--- Task input Enclosed Below ---
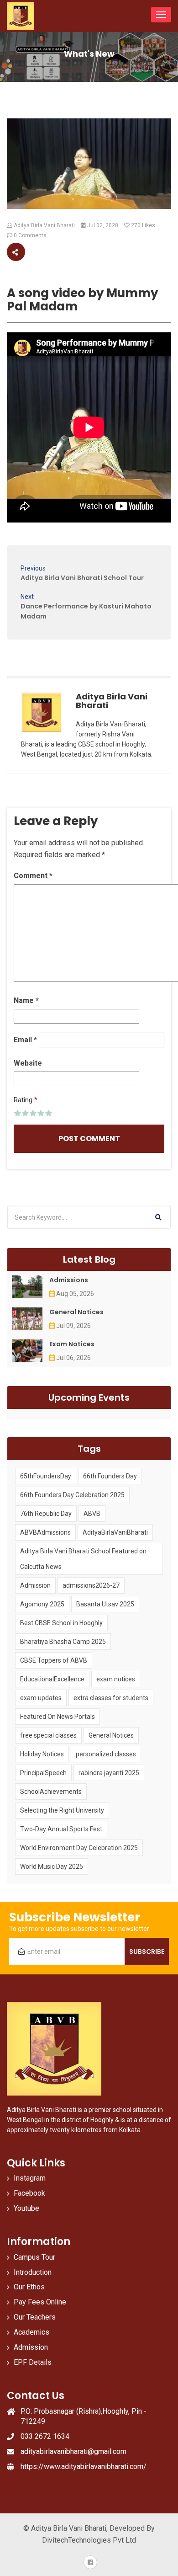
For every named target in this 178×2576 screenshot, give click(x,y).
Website (28, 1063)
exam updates (41, 1697)
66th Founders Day (110, 1476)
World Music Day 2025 (51, 1866)
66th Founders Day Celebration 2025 (72, 1495)
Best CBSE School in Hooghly (61, 1623)
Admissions (68, 1280)
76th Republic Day (46, 1513)
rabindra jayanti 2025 (109, 1772)
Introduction (33, 2272)
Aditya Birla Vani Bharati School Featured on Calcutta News (83, 1558)
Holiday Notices (42, 1754)
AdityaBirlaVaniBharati (115, 1532)
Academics (31, 2332)
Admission (35, 1585)
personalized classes (106, 1754)
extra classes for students (110, 1697)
--- End of Enclosed Task input ---
### Goal of the exercise
Your answer must be the lines from the one containing "Aditya Birla Vani" through the last line of the entries, copied exactly, with no other lines.

### Expected answer
Aditya Birla Vani Bharati School Featured on Calcutta News (83, 1558)
Holiday Notices (42, 1754)
AdityaBirlaVaniBharati (115, 1532)
Academics (31, 2332)
Admission (35, 1585)
personalized classes (106, 1754)
extra classes for students (110, 1697)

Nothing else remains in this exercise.